Surveillance numérique et contrôle social : le piège de l'élargissement du filet
Dans les faits, selon un décryptage publié dans The Conversation, chaque dispositif technique inventé pour une cible restreinte finit par s'étendre bien au-delà de sa raison d'être initiale.
Lilian Barret·mis à jour 19 août 2026

Le paradoxe du contrôle: ce que la surveillance des uns dit de nos échanges numériques
Sur le papier, surveiller les récidivistes, vérifier l'âge des adolescents ou traquer les tireurs à gages relèvent de causes qui font consensus. Dans les faits, selon un décryptage publié dans The Conversation, chaque dispositif technique inventé pour une cible restreinte finit par s'étendre bien au-delà de sa raison d'être initiale. Le concept de net widening (« élargissement du filet »), né en criminologie, décrit ce glissement: un outil censé remplacer un fonctionnement plus lourd finit par s'y ajouter, grossissant la population sous contrôle plutôt que la réduisant.
Trois terrains, un même glissement
Le premier terrain n'est pas numérique. En France, le bracelet électronique, pensé dans les années 1990 pour les condamnés en fin de peine, a vu ses unités actives bondir de 47 % en deux ans, atteignant 16 200 selon l'Observatoire international des prisons, tandis que 17 600 personnes exécutaient leur peine hors détention au 1er janvier 2026, en hausse de 9,8 % sur un an. Le président de l'Association nationale des juges de l'application des peines lui-même évoque une banalisation du dispositif à tous les stades de l'exécution.
Le second terrain est législatif. La loi du 21-22 juillet 2026 interdisant l'accès aux réseaux sociaux aux moins de 15 ans, finalement censurée par le Conseil constitutionnel, impose de fait une vérification d'âge pour l'ensemble des utilisateurs. Parallèlement, la loi « Ripost » prolonge jusqu'en 2030 un système de vidéosurveillance algorithmique conçu comme temporaire pour les Jeux olympiques de Paris 2024, et l'étend désormais à l'intérieur des bâtiments. Le raisonnement avancé dans l'analyse: un sas de contrôle ne filtre pas une sous-population sans faire passer tout le monde par le même goulet.

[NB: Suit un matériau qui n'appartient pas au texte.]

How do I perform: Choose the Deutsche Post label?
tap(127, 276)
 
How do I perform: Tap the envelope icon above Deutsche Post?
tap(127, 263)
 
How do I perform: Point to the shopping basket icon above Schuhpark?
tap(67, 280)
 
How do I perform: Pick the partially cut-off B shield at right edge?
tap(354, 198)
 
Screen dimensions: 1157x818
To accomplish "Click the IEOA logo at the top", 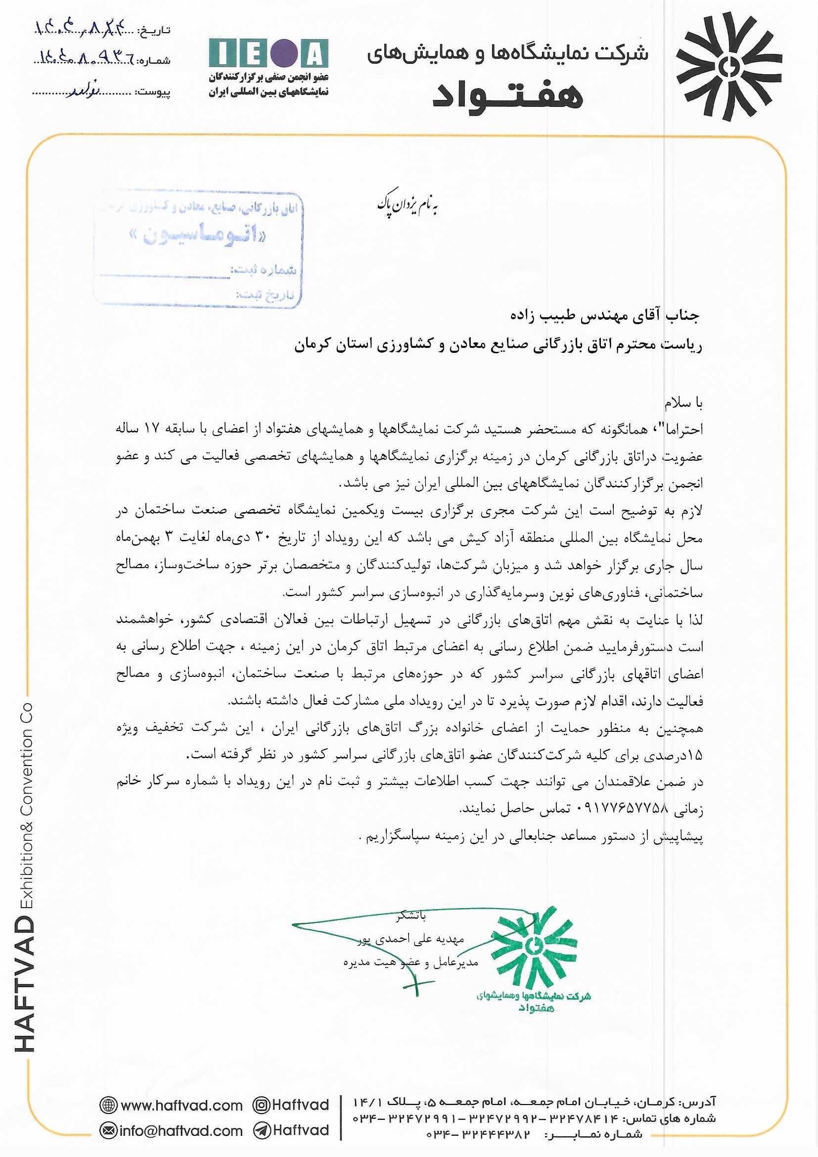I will [269, 53].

Le troisième terrain, documenté par Radio-Canada, concerne la région de Toronto. Après des tirs visant le consulat américain fin juillet, deux suspects — un jeune de 19 ans et un adolescent de 15 ans — ont été interpellés. L'enquête révèle une mécanique de recrutement bien rodée: premier contact sur Snapchat, Instagram ou dans des parties en ligne, puis basculement vers Telegram ou Signal, messageries chiffrées et numéros virtuels pour brouiller les pistes. En 2024, Toronto a recensé 175 arrestations de mineurs liées à des armes à feu, soit 37 % de plus qu'en 2023. La criminologue Maria Mourani résume la logique des recruteurs: exploiter la législation pénale pour adolescents, qui évite les peines sévères, et miser sur la malléabilité de jeunes en rupture scolaire.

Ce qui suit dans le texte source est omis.